### Task prompt
Your task is to copy the lines of the data below from the line holding "The width and height of the screenshot is (178, 120)." through the line holding "Click the History", inclusive, exactly and with nothing added.

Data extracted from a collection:
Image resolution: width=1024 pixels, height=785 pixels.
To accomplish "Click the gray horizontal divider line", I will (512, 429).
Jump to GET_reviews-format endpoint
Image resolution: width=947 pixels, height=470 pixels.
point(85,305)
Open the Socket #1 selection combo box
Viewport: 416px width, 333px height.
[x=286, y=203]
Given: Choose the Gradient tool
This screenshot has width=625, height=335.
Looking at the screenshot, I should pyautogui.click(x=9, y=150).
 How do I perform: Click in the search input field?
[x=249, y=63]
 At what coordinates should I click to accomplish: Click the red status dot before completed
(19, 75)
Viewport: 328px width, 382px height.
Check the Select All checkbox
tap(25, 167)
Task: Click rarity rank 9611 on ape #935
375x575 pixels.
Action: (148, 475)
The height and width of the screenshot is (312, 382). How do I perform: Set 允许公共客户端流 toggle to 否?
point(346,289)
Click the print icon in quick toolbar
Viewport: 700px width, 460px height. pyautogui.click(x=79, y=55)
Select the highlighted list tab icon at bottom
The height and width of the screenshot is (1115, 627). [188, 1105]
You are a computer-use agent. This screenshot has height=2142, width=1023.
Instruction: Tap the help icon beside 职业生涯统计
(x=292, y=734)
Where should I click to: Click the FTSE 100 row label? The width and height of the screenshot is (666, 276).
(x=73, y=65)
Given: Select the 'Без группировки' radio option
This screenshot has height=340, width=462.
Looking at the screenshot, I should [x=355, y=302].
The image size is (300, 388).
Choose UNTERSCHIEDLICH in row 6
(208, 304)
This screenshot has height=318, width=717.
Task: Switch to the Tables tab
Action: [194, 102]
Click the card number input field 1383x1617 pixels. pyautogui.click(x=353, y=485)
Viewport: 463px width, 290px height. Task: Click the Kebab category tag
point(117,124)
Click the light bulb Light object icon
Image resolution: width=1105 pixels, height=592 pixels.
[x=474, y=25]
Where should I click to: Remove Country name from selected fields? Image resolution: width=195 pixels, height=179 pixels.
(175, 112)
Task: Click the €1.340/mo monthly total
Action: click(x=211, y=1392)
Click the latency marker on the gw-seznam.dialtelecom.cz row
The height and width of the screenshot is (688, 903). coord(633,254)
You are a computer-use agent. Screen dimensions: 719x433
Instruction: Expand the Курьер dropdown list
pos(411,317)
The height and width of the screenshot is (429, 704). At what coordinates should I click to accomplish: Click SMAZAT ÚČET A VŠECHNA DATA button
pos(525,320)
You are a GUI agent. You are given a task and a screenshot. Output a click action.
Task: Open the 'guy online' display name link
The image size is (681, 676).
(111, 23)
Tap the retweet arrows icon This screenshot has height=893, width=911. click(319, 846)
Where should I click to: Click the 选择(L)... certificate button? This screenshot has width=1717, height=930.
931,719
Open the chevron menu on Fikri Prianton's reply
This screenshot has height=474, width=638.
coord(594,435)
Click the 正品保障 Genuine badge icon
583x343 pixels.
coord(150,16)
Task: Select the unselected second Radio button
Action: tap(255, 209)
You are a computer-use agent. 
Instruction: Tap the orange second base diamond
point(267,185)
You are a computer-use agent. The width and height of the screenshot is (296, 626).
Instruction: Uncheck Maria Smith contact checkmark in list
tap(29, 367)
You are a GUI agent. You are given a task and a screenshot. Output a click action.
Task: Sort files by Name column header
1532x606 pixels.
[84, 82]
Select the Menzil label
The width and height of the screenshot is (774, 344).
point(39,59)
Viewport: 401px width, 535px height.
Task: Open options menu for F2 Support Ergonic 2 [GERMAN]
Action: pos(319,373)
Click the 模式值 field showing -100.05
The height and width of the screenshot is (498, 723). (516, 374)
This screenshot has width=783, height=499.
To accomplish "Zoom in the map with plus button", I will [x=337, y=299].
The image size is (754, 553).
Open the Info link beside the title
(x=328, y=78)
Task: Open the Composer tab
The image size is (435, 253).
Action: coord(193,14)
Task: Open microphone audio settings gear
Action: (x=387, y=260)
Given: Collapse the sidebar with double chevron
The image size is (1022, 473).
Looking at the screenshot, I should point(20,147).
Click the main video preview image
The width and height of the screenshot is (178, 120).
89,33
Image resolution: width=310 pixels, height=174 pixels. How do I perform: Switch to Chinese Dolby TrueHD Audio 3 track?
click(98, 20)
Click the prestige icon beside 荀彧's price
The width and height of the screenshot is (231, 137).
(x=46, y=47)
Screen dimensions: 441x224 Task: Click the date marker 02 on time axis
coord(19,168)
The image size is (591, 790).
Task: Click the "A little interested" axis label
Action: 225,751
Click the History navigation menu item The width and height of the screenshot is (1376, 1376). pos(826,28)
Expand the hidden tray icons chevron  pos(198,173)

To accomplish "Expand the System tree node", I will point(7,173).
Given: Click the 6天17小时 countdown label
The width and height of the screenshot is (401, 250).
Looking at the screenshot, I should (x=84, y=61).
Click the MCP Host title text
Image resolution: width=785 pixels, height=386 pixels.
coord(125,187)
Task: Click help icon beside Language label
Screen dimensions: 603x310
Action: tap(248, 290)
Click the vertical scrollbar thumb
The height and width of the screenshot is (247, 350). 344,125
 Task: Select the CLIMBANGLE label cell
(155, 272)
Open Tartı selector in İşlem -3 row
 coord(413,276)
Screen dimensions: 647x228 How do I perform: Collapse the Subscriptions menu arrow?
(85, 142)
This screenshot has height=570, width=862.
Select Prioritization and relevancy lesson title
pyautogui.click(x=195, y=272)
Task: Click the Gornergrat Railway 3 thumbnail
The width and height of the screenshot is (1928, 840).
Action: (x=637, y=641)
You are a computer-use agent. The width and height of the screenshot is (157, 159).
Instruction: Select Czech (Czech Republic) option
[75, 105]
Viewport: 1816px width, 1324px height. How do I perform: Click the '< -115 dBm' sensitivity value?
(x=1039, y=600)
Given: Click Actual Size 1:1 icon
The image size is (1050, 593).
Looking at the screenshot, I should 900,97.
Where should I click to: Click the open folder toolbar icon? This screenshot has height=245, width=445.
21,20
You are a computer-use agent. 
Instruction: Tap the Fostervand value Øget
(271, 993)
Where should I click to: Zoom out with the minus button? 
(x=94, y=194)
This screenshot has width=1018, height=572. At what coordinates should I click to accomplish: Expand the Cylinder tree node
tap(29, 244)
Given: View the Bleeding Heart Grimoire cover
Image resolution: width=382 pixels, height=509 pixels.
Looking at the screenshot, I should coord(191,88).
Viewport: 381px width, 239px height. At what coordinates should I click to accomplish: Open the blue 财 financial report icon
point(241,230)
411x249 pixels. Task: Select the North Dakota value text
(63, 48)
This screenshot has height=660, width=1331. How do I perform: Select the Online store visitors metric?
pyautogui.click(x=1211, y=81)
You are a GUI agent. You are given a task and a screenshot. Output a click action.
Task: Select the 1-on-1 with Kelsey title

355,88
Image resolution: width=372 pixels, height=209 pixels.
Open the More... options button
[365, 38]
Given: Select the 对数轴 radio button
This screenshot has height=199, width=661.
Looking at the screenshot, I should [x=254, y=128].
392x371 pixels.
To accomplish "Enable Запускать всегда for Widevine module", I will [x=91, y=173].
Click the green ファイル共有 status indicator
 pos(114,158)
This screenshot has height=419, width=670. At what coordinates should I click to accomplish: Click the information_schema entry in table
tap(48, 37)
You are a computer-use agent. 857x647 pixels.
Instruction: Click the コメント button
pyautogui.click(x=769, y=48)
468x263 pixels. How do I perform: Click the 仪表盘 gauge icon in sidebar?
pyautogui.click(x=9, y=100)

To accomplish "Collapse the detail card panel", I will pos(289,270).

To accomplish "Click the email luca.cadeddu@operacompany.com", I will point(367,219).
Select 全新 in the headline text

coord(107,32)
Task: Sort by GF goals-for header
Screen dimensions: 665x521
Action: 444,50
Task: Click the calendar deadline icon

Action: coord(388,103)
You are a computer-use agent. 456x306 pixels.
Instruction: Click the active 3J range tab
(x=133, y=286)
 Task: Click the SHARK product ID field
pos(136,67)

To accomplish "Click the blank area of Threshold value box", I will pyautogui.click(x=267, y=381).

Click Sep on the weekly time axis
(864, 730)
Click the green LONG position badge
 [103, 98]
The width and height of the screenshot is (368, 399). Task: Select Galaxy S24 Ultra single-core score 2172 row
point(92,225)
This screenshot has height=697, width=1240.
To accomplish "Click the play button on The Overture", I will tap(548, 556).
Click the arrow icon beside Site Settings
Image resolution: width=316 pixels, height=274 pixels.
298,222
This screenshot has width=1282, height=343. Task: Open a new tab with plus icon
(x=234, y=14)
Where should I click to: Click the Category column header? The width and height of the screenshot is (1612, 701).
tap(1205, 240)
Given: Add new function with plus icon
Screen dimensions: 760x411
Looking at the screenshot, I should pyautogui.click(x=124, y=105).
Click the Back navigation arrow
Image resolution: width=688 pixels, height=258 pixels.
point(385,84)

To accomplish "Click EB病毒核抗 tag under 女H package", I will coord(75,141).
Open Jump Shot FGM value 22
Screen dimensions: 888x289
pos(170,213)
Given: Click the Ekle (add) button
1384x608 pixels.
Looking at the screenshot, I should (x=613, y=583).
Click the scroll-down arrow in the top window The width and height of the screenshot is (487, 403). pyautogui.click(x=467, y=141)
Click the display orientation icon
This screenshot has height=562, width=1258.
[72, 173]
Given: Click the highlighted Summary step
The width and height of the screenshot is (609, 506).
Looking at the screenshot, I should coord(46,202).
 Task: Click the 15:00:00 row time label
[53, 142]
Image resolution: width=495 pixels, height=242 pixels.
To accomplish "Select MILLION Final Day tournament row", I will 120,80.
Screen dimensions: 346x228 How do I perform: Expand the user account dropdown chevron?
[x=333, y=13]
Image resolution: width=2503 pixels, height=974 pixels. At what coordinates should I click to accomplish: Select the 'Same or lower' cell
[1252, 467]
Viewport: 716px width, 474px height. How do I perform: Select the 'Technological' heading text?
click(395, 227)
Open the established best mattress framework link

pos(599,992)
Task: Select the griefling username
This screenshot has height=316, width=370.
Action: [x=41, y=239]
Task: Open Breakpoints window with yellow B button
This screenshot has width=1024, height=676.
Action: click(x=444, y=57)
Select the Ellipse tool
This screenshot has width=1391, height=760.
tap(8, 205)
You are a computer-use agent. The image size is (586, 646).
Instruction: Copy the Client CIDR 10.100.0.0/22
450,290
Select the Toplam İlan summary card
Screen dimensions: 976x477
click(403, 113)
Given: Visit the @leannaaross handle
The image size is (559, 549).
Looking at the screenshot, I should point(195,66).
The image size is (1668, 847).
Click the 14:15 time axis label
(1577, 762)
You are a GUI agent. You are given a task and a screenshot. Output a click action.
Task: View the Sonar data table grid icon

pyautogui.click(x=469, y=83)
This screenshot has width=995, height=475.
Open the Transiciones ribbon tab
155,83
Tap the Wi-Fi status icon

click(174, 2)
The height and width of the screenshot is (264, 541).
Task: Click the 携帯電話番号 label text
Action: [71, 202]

### Answer section
The width and height of the screenshot is (178, 120).
89,33
Image resolution: width=310 pixels, height=174 pixels. How do I perform: Switch to Chinese Dolby TrueHD Audio 3 track?
click(98, 20)
Click the prestige icon beside 荀彧's price
The width and height of the screenshot is (231, 137).
(x=46, y=47)
Screen dimensions: 441x224 Task: Click the date marker 02 on time axis
coord(19,168)
The image size is (591, 790).
Task: Click the "A little interested" axis label
Action: 225,751
Click the History navigation menu item The width and height of the screenshot is (1376, 1376). pos(826,28)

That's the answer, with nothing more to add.